Pointing data for screenshots:
────────
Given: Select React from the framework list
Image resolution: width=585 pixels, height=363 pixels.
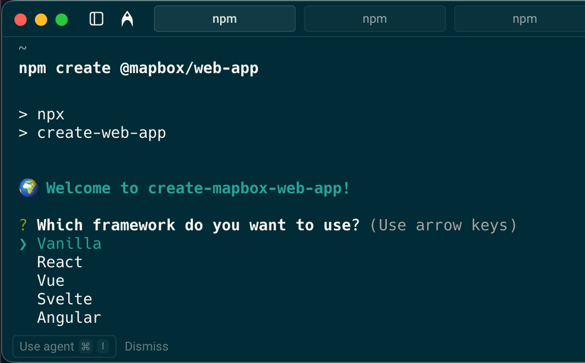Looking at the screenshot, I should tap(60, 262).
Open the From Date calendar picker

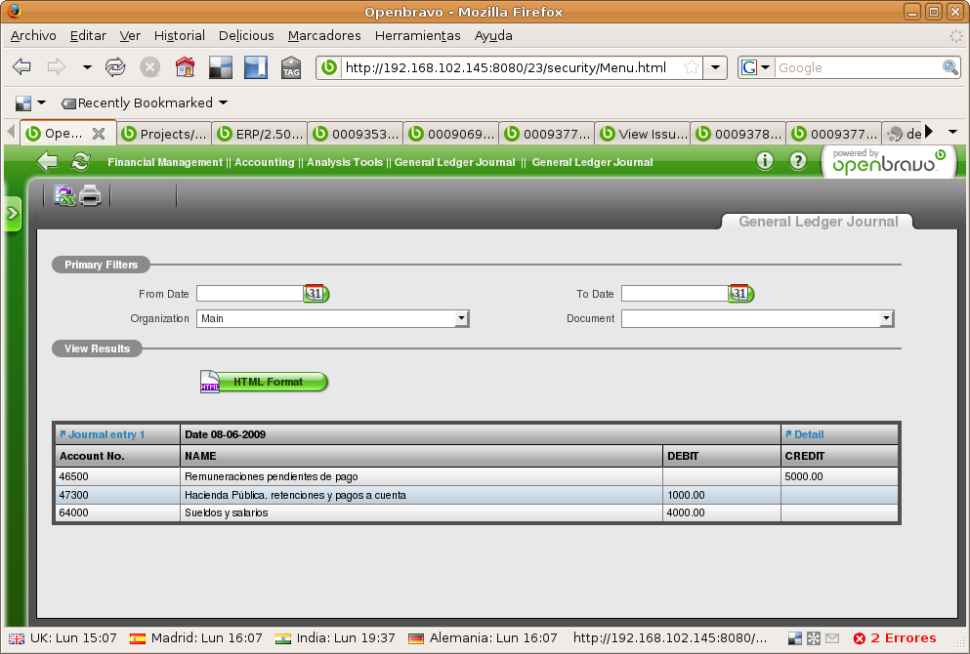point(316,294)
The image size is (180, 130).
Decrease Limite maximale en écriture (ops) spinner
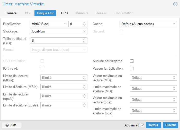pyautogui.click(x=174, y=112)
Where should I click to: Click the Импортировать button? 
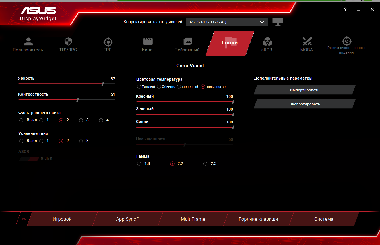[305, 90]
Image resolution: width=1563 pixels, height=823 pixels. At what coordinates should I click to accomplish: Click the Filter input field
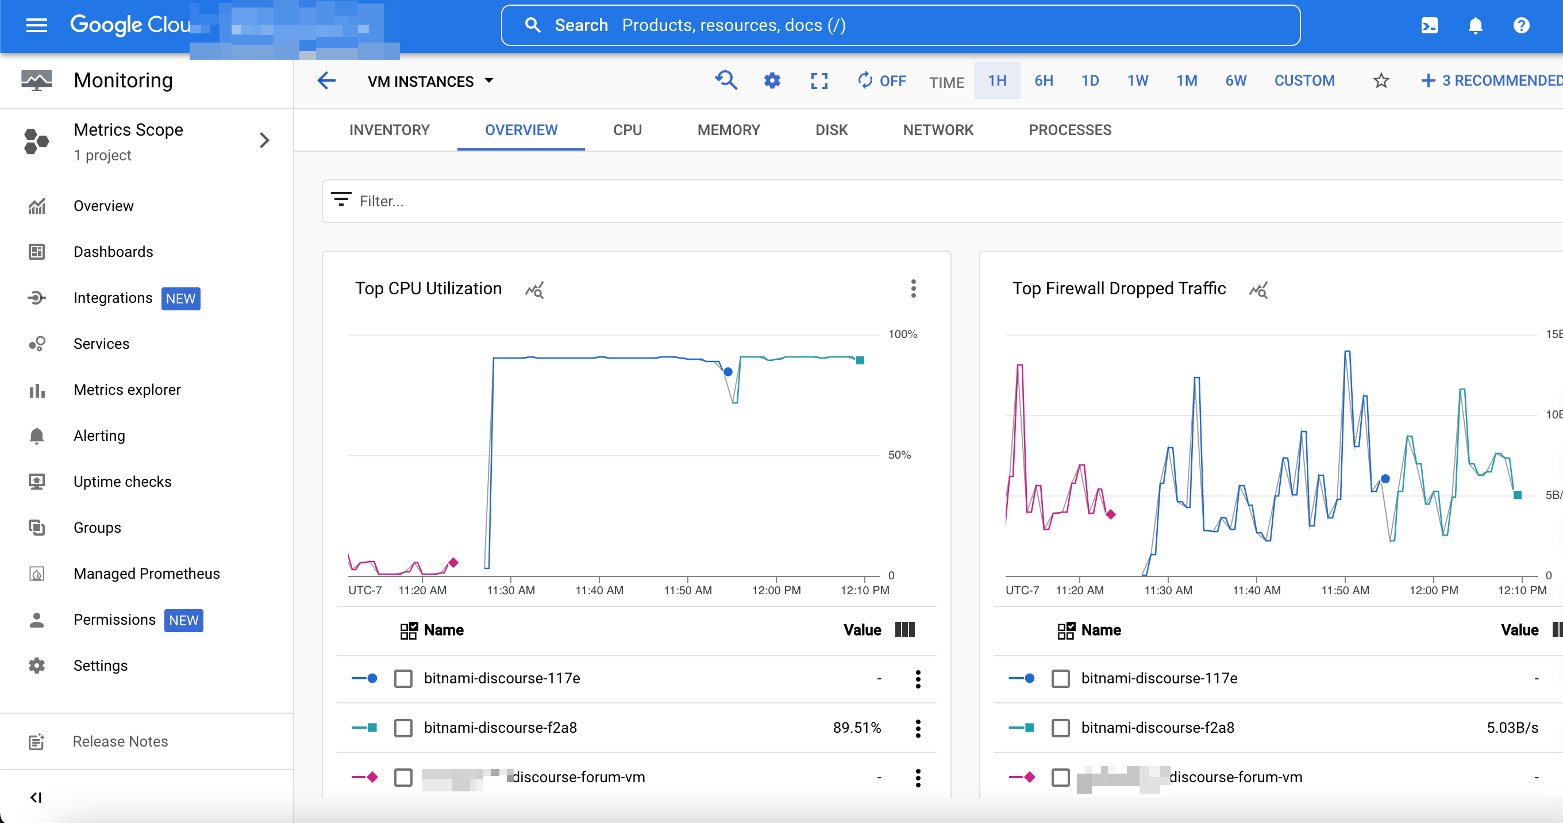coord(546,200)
────────
→ **Problem details**:
Please format the rows above as a two-column CSV with the headers "request" and "response", giving one line for each row. Put the row's text and its answer each in a single quoted field, replace line breaks with spaces, and leave the pictures out.

→ **Task answer**:
request,response
"Given: Select React from the framework list Image resolution: width=585 pixels, height=363 pixels.","Looking at the screenshot, I should tap(60, 262)."
"Open the From Date calendar picker","point(316,294)"
"The image size is (180, 130). Decrease Limite maximale en écriture (ops) spinner","pyautogui.click(x=174, y=112)"
"Where should I click to: Click the Импортировать button?","[305, 90]"
"Image resolution: width=1563 pixels, height=823 pixels. At what coordinates should I click to accomplish: Click the Filter input field","coord(546,200)"